-- start of DATA TO USE --

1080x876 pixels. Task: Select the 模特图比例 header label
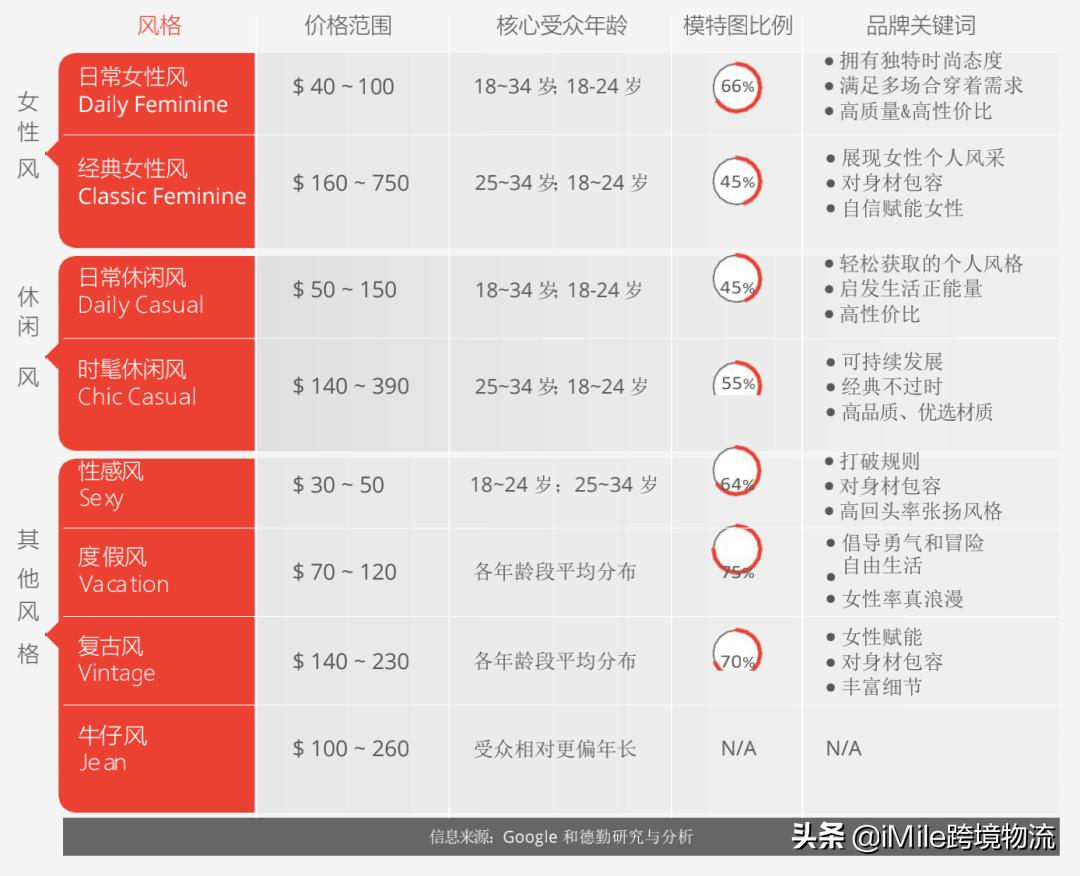click(737, 26)
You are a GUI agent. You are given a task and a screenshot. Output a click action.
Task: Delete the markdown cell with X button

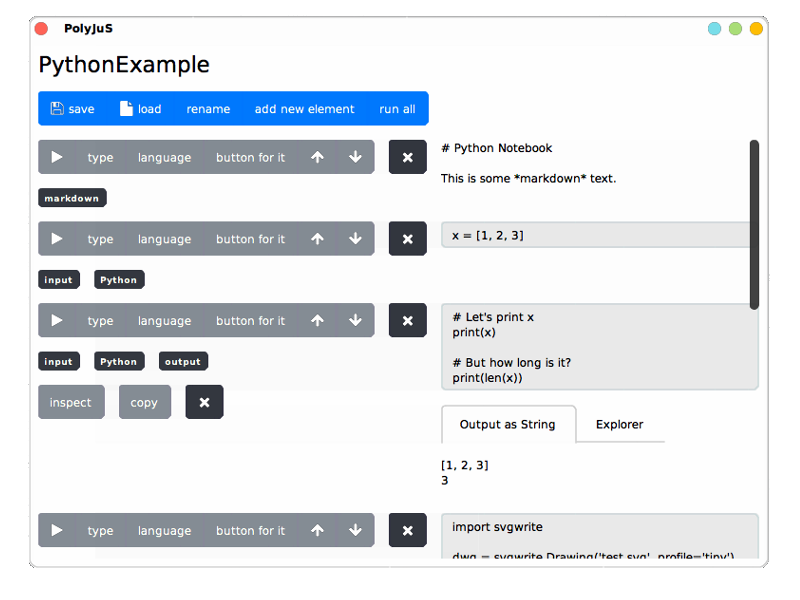(407, 157)
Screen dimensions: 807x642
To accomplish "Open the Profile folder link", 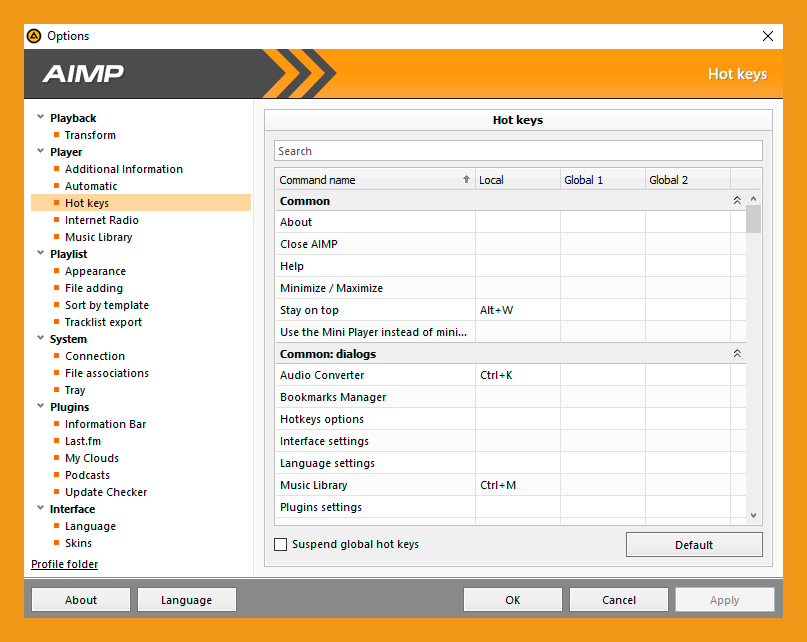I will click(64, 564).
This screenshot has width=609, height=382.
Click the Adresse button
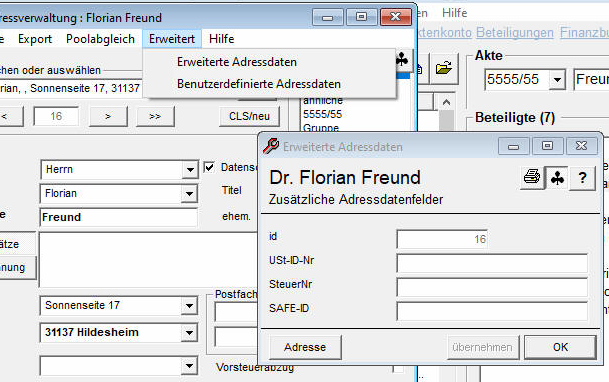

-- end of DATA TO USE --

• _WRITTEN EXERCISE_
List every line of the data above that contains the string "screenshot", copying each one in full. Count only matches with the same capitalization.

• _FINISHED ANSWER_
You are a GUI agent. You are given a task and a screenshot. Output a click action.
This screenshot has width=609, height=382.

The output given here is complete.